§ **WHAT THE TASK REQUIRES**
What follows is a listing. Return every line of it exactly.

§ **DATASET RECORDS**
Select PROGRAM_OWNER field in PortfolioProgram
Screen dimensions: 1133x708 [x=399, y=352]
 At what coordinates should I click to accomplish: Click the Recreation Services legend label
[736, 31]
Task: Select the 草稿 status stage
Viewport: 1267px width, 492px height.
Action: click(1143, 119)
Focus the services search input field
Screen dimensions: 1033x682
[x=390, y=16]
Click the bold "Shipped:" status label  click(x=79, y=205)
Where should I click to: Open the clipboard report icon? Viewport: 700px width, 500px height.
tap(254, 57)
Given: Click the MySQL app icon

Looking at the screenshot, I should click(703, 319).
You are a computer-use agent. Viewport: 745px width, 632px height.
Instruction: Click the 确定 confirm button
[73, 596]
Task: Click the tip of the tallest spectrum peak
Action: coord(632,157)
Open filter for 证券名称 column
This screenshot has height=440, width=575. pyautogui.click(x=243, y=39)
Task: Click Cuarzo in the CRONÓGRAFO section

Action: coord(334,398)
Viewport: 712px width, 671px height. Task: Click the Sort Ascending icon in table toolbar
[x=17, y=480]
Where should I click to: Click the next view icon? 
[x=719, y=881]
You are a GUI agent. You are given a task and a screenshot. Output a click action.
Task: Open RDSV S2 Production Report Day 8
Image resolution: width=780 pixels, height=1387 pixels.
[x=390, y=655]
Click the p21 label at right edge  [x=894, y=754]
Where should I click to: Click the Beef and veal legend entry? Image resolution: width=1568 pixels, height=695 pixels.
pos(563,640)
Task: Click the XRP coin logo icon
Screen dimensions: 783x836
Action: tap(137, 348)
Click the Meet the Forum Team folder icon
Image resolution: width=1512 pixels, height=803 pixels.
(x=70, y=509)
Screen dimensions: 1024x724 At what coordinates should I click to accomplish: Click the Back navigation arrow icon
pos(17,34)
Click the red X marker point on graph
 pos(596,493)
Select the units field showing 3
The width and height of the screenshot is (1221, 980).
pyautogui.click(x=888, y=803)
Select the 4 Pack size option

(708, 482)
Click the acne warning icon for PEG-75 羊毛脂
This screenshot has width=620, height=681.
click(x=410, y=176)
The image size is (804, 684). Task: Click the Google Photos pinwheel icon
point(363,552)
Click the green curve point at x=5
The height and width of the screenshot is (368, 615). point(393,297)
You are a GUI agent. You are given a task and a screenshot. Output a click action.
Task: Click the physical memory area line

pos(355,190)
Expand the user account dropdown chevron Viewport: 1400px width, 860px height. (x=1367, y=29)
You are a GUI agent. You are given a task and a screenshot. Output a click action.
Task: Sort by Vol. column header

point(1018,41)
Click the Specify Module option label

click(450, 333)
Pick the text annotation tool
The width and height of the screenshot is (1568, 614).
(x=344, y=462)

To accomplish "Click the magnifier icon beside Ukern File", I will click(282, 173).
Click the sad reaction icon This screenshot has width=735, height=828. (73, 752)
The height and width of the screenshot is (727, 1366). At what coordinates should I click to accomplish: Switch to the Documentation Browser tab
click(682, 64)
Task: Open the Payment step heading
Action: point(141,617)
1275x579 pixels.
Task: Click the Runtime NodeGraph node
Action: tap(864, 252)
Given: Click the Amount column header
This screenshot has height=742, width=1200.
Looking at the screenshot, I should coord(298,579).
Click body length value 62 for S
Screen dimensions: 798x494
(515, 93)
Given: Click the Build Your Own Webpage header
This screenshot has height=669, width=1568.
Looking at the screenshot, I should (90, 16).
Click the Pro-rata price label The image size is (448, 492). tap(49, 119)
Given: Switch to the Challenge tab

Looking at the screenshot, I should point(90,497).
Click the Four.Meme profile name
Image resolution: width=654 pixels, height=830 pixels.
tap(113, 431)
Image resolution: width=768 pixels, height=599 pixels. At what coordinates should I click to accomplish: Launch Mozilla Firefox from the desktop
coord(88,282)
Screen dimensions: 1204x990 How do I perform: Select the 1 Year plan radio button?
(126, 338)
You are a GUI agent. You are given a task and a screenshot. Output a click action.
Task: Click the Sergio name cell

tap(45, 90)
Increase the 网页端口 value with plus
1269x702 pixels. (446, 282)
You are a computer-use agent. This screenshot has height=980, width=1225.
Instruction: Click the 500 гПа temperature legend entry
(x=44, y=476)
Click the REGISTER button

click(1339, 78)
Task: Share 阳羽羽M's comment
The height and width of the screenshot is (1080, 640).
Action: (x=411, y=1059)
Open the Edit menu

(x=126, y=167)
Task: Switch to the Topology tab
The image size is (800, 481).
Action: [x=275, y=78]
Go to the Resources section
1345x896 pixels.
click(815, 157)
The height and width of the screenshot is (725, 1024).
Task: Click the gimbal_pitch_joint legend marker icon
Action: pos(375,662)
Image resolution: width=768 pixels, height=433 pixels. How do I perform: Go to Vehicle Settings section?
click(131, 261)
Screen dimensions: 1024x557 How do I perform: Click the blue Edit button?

§ **EXERCISE RESULT**
Select PROGRAM_OWNER field in PortfolioProgram
Screen dimensions: 1133x708 [x=399, y=352]
 At what coordinates should I click to accomplish: Click the Recreation Services legend label
[736, 31]
Task: Select the 草稿 status stage
Viewport: 1267px width, 492px height.
Action: click(1143, 119)
Focus the services search input field
Screen dimensions: 1033x682
[x=390, y=16]
Click the bold "Shipped:" status label  click(x=79, y=205)
Where should I click to: Open the clipboard report icon? Viewport: 700px width, 500px height.
tap(254, 57)
Given: Click the MySQL app icon

Looking at the screenshot, I should click(703, 319).
You are a computer-use agent. Viewport: 745px width, 632px height.
Instruction: Click the 确定 confirm button
[73, 596]
Task: Click the tip of the tallest spectrum peak
Action: coord(632,157)
Open filter for 证券名称 column
This screenshot has height=440, width=575. pyautogui.click(x=243, y=39)
Task: Click Cuarzo in the CRONÓGRAFO section

Action: coord(334,398)
Viewport: 712px width, 671px height. Task: Click the Sort Ascending icon in table toolbar
[x=17, y=480]
Where should I click to: Click the next view icon? 
[x=719, y=881]
You are a GUI agent. You are given a task and a screenshot. Output a click action.
Task: Open RDSV S2 Production Report Day 8
Image resolution: width=780 pixels, height=1387 pixels.
[x=390, y=655]
Click the p21 label at right edge  [x=894, y=754]
Where should I click to: Click the Beef and veal legend entry? Image resolution: width=1568 pixels, height=695 pixels.
pos(563,640)
Task: Click the XRP coin logo icon
Screen dimensions: 783x836
Action: tap(137, 348)
Click the Meet the Forum Team folder icon
Image resolution: width=1512 pixels, height=803 pixels.
(x=70, y=509)
Screen dimensions: 1024x724 At what coordinates should I click to accomplish: Click the Back navigation arrow icon
pos(17,34)
Click the red X marker point on graph
 pos(596,493)
Select the units field showing 3
The width and height of the screenshot is (1221, 980).
pyautogui.click(x=888, y=803)
Select the 4 Pack size option

(708, 482)
Click the acne warning icon for PEG-75 羊毛脂
This screenshot has width=620, height=681.
click(x=410, y=176)
The image size is (804, 684). Task: Click the Google Photos pinwheel icon
point(363,552)
Click the green curve point at x=5
The height and width of the screenshot is (368, 615). point(393,297)
You are a GUI agent. You are given a task and a screenshot. Output a click action.
Task: Click the physical memory area line

pos(355,190)
Expand the user account dropdown chevron Viewport: 1400px width, 860px height. (x=1367, y=29)
You are a GUI agent. You are given a task and a screenshot. Output a click action.
Task: Sort by Vol. column header

point(1018,41)
Click the Specify Module option label

click(450, 333)
Pick the text annotation tool
The width and height of the screenshot is (1568, 614).
(x=344, y=462)

To accomplish "Click the magnifier icon beside Ukern File", I will click(282, 173).
Click the sad reaction icon This screenshot has width=735, height=828. (73, 752)
The height and width of the screenshot is (727, 1366). At what coordinates should I click to accomplish: Switch to the Documentation Browser tab
click(682, 64)
Task: Open the Payment step heading
Action: point(141,617)
1275x579 pixels.
Task: Click the Runtime NodeGraph node
Action: tap(864, 252)
Given: Click the Amount column header
This screenshot has height=742, width=1200.
Looking at the screenshot, I should coord(298,579).
Click body length value 62 for S
Screen dimensions: 798x494
(515, 93)
Given: Click the Build Your Own Webpage header
This screenshot has height=669, width=1568.
Looking at the screenshot, I should (90, 16).
Click the Pro-rata price label The image size is (448, 492). tap(49, 119)
Given: Switch to the Challenge tab

Looking at the screenshot, I should point(90,497).
Click the Four.Meme profile name
Image resolution: width=654 pixels, height=830 pixels.
tap(113, 431)
Image resolution: width=768 pixels, height=599 pixels. At what coordinates should I click to accomplish: Launch Mozilla Firefox from the desktop
coord(88,282)
Screen dimensions: 1204x990 How do I perform: Select the 1 Year plan radio button?
(126, 338)
You are a GUI agent. You are given a task and a screenshot. Output a click action.
Task: Click the Sergio name cell

tap(45, 90)
Increase the 网页端口 value with plus
1269x702 pixels. (446, 282)
You are a computer-use agent. This screenshot has height=980, width=1225.
Instruction: Click the 500 гПа temperature legend entry
(x=44, y=476)
Click the REGISTER button

click(1339, 78)
Task: Share 阳羽羽M's comment
The height and width of the screenshot is (1080, 640).
Action: (x=411, y=1059)
Open the Edit menu

(x=126, y=167)
Task: Switch to the Topology tab
The image size is (800, 481).
Action: [x=275, y=78]
Go to the Resources section
1345x896 pixels.
click(815, 157)
The height and width of the screenshot is (725, 1024).
Task: Click the gimbal_pitch_joint legend marker icon
Action: pos(375,662)
Image resolution: width=768 pixels, height=433 pixels. How do I perform: Go to Vehicle Settings section?
click(131, 261)
Screen dimensions: 1024x557 How do I perform: Click the blue Edit button?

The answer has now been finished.